In 1928, the United States company Havana Docks acquired a property interest called a “usufructuary concession,” which allowed it to develop and operate dock facilities at the state-owned Port of Havana in Cuba. After acquiring this usufructuary concession, Havana Docks built docks at the port. The property interest was to last until 2004. The Cuban Government agreed that if it “expropriated” the docks before that date, it would compensate Havana Docks for the value of all works Havana Docks had constructed. In the wake of the Communist Revolution, in 1960 the Cuban Government seized the docks without compensation. Havana Docks then filed a claim with the Foreign Claims Settlement Commission, which Congress had authorized to quantify rights expropriated by the Cuban Government. The Commission confirmed Havana Docks’ concession and construction of the docks and that the Cuban Government had expropriated and occupied the docks.
In 1996, Congress enacted the Cuban Liberty and Democratic Solidarity Act. Under Title III of that Act, any entity that “traffics in property which was confiscated by the Cuban Government on or after January 1, 1959, shall be liable to any United States national who owns the claim to such property.” “Trafficking” was defined to include knowingly and intentionally selling, purchasing, or using the confiscated property.
From 2016 to 2019, the defendants, who are various cruise companies, transported nearly a million paid passengers to Cuba and used the docks in question, even after receiving notice of Havana Docks’ certified claims to the docks. Havana Docks sued under the Act. The district court entered summary judgment against all four cruise lines. A divided Eleventh Circuit panel reversed. The Supreme Court granted certiorari and vacated the Eleventh Circuit’s decision.

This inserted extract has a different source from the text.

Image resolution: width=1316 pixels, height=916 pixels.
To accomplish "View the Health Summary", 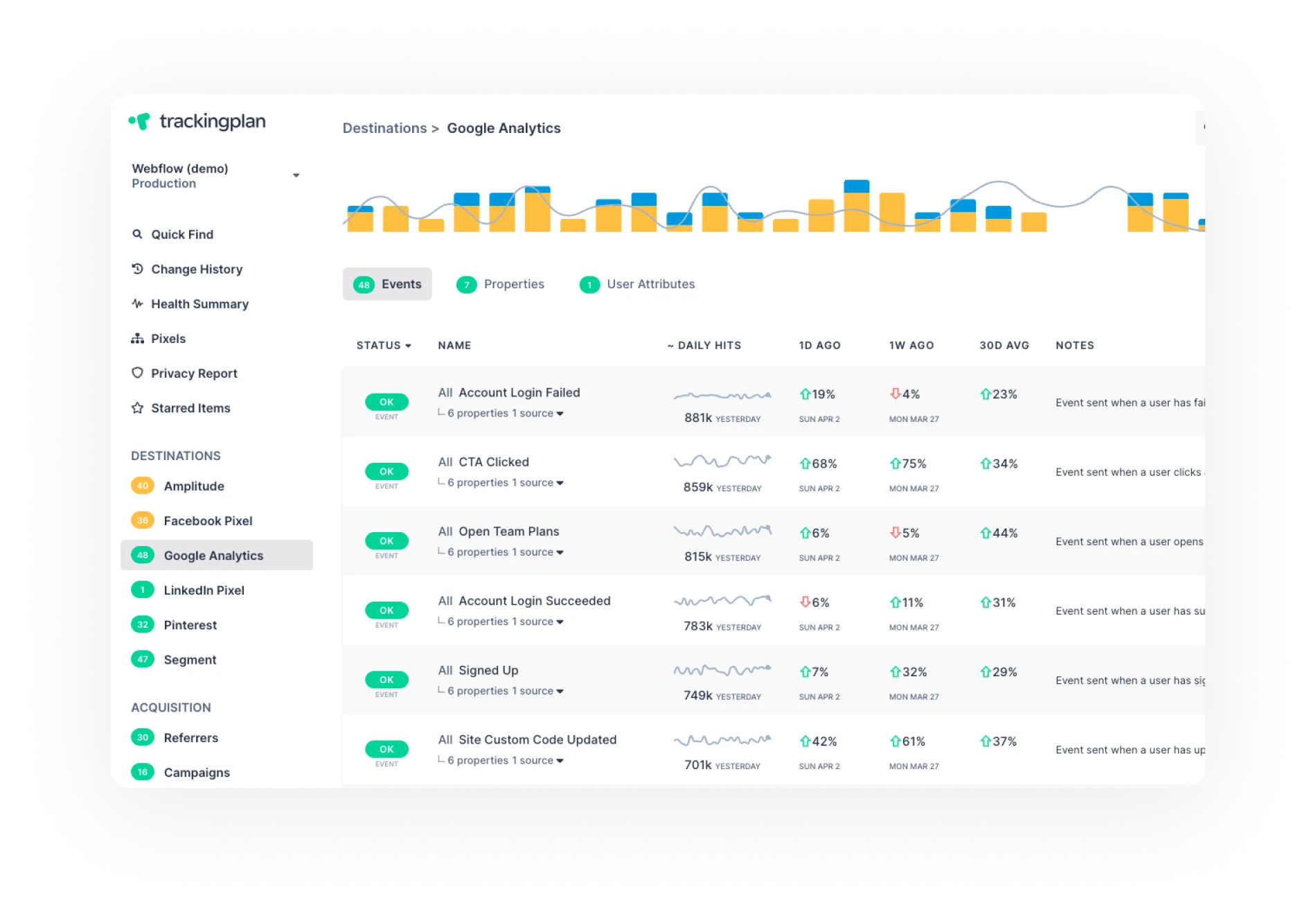I will [199, 303].
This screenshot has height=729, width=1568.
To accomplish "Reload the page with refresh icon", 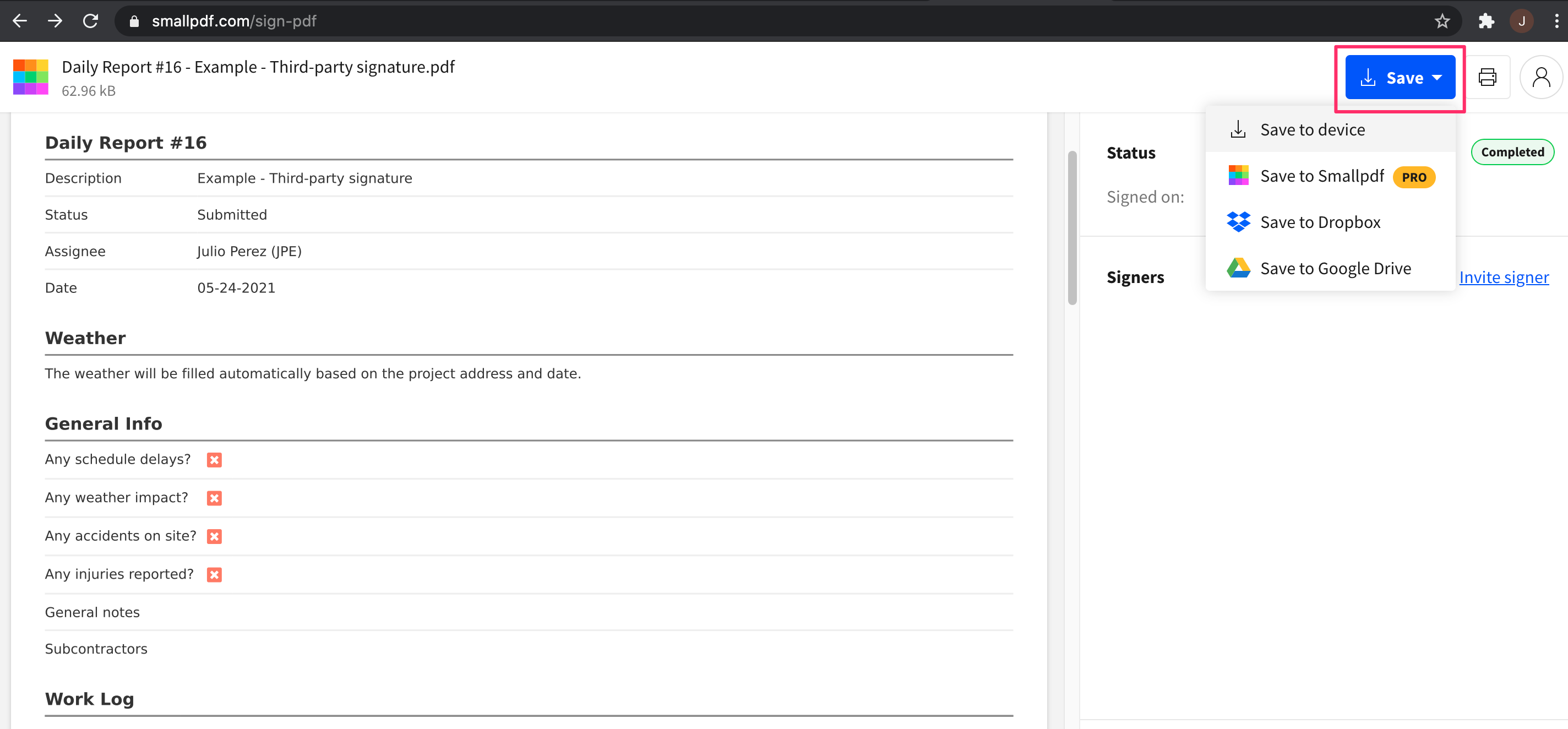I will click(91, 21).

The controlling issue was whether Havana Docks had to show that the defendants trafficked its property interest or only the property itself. The Supreme Court held that the defendants’ use of the docks — the property itself — was sufficient to establish a violation of Title III. Though the defendants claimed that there could be no violation of Title III because Havana Docks’ property interest would have expired in 2004, a plain reading of the statute confirmed that “property which was confiscated” can be the physical property in which a claimant had an interest, not just the interest itself. Regardless of whether Havana Docks’ property interest was set to expire, the defendants would not have trafficked the concession, but rather the docks themselves. And the Court reasoned that requiring a claimant to show a present property interest was incorrect because no Title III claimant has a present property interest, because the Cuban Government expropriated it. The Court also rejected the defendants’ claim that the Cuban Government only confiscated the concession, not the docks themselves, as the Commission certified that the Cuban Government seized control of and occupied the docks.
Justice Thomas delivered the opinion of the Court, in which Chief Justice Roberts and Justices Alito, Sotomayor, Gorsuch, Kavanaugh, Barrett, and Jackson joined. Justice Sotomayor filed a concurring opinion, in which Justice Kavanaugh joined. Justice Kagan filed a dissenting opinion.